3) Transform the words into their morphological root form. Note that we employ the porter’s stemming algorithm to do the stem the words.

4) Feature extraction : We have decided to use all features as a start.

TOOLS:

We need a set of machine tools implemented in Java for our experimentation.

After much searching, we have decided to use the Weka package as it has implementations in a

Wide of machine learning tools, we are particularly interested in the following.

1) Neural Net

2) Naïve Bayes.

3) SMO

PRELIMNARY RESULTS

1) We have implemented a bagging algorithm to generate different training subsets. Basically, the algorithm randomly selects examples from the available training set with replacement.

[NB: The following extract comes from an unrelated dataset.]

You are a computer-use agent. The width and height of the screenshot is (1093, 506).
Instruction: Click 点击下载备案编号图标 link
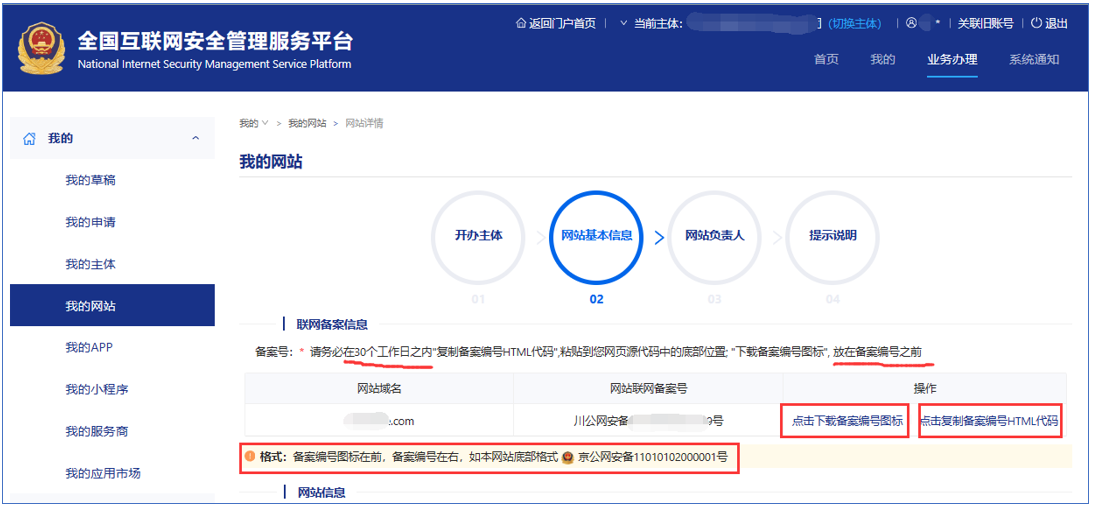coord(847,421)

2) We have also implemented a voting mechanism to combine the various classifiers.

Bags

Some preliminary results on the category acq (each of the systems is trained on different bags of around 10% of the total training data).

Systems used in combination	Precision	Recall	F-measure
System 1	86.7	87.5	87.1
System 2	86.9	89.3	88.1
System 3	87.7	90.7	89.1
System 1, 2	94.6	80.7	87.1
System 2, 3	95.5	84.4	89.6
System 1, 2, 3	91.2	93.0	92.1

References:

Popular Ensemble Methods: An Empirical Study

http://www-2.cs.cmu.edu/afs/cs/project/jair/pub/volume11/opitz99a-html/paper.html

This paper gives a good overview on the history of ensemble classifiers with extensive references to various works in this field. It also has links to the papers for further reading.